Jaiane e Aíssa vão se conhecer. Este fato está nítido. Todavia, o que incomoda são as voltas que a obra dá até que isto aconteça. É a partir do segundo ato que a falta de equilíbrio narrativo se torna forte ao ponto de afetar o seu resultado geral. Se no início da projeção as coisas tomavam tempo para serem desenvolvidas, do meio em diante são convocados diversos saltos temporais, que podem tornar a fruição da produção um pouco confusa.
Algumas situações são abandonadas no meio do caminho e não há retorno para elas, como na inserção da figura de uma amiga que pede para que Jaiane cuide de seu cachorro, porém, apesar de ter concordado em ficar com este pet, o animal jamais aparece. Talvez, se não fosse dada tanta importância ou espaço para esse diálogo delas no longa, este dado não incomodasse de forma tão intensa.

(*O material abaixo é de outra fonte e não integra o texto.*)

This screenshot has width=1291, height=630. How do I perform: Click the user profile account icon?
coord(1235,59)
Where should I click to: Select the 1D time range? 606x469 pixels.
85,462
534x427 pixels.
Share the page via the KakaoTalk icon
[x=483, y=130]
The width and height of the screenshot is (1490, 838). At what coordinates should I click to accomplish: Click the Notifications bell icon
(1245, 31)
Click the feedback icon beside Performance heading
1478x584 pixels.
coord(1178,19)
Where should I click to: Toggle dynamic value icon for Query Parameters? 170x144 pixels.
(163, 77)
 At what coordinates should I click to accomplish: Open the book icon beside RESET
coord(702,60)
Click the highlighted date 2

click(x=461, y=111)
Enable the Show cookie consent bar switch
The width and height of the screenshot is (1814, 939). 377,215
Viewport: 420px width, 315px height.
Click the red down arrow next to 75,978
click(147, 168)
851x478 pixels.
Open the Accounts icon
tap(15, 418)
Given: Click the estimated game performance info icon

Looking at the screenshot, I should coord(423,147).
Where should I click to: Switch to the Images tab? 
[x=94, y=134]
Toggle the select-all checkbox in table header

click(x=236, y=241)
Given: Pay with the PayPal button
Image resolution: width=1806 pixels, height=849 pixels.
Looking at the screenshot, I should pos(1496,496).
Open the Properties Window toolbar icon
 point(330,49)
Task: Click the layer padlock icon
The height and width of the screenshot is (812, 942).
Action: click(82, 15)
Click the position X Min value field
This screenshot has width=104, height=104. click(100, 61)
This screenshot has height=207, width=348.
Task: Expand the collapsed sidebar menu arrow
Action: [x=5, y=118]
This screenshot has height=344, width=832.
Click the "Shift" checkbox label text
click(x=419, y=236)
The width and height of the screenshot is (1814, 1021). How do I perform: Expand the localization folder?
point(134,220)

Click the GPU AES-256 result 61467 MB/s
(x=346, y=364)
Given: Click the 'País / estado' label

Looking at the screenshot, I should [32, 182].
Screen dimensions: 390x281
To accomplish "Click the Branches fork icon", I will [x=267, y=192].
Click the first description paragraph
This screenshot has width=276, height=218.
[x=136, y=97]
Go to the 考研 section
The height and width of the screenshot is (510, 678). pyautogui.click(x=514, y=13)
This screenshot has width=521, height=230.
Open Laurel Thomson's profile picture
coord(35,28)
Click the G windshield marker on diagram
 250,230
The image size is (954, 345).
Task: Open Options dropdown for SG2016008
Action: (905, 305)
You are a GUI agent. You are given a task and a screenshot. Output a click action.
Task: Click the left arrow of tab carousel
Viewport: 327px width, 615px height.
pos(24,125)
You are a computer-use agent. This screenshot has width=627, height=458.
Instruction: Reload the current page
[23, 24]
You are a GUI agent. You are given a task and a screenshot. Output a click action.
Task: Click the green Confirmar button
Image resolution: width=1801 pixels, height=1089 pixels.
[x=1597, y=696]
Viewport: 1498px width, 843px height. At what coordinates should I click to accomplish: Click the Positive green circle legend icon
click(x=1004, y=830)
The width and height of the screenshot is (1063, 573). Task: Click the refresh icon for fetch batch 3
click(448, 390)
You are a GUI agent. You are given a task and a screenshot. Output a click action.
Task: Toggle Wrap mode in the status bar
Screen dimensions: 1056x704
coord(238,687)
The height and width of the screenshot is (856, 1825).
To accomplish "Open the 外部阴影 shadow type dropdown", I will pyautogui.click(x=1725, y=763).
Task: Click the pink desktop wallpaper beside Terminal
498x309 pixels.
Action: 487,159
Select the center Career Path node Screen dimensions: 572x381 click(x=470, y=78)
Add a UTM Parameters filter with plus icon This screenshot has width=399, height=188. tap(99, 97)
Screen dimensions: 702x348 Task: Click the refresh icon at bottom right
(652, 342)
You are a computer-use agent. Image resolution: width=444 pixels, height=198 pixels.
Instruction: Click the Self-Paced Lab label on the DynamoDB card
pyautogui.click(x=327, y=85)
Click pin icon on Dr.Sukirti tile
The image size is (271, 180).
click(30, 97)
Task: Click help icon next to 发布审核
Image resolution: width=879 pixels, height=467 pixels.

Mas, A Matéria Noturna peca em saber transmitir o que deseja contar a final e o caminho é tortuoso. Esta é sim uma história de amor, sobre duas pessoas quebradas que se encontram e dão algum sentido para suas existências neste processo. No entanto, falta liga neste material, para criar uma coesão e uma força. Questões técnicas geram desconfortos em algumas sequências também.
A câmera parece sempre instável, o foco se perde e a iluminação tem variações qualitativas. A fotografia poderia ser melhor executada e este fator nem sempre é um problema, se o filme se sustenta, de alguma maneira. Contudo, quando o espectador é retirado do mundo ficcional, quando a tecnicidade interfere na recepção e há uma ruptura na imersão, estes pontos se tornam um defeito.
Ainda assim, algumas coisas mantém possível a conexão com a obra. A primeira é qualidade das atuações de Shirlene e Welket. Ambos possuem uma construção de personagem firme, consciente e que investe em olhares e movimentações de cena para fomentar as emoções das suas personagens. Quando os intérpretes estão juntos no ecrã, esta potencialidade aumenta ainda mais.
O jogo de cena de Shirlene e Weilket permite uma aproximação da plateia com Jaiane e Aíssa. Há uma química forte entre o casal e isto ocorre também porque eles brincam com as intenções do texto, deixando abertura para que o outro crie, ao mesmo tempo em que eles parecem aproveitar as invenções um do outro. Um exemplo é o banho entre Jaiane e Aíssa, quando o rapaz se bate no vidro do chuveiro e a namorada dá risada, a identificação com a situação é imediata, elevando a ligação do público com o que está sendo mostrado.
Desta maneira, A Matéria Noturna possui um potencial alto, porém que não foi bem explorado. A ausência de um apuro estético ou zelo com o próprio conteúdo que se tinha em mãos, fez com que a qualidade da obra fosse sendo reduzida a cada minuto.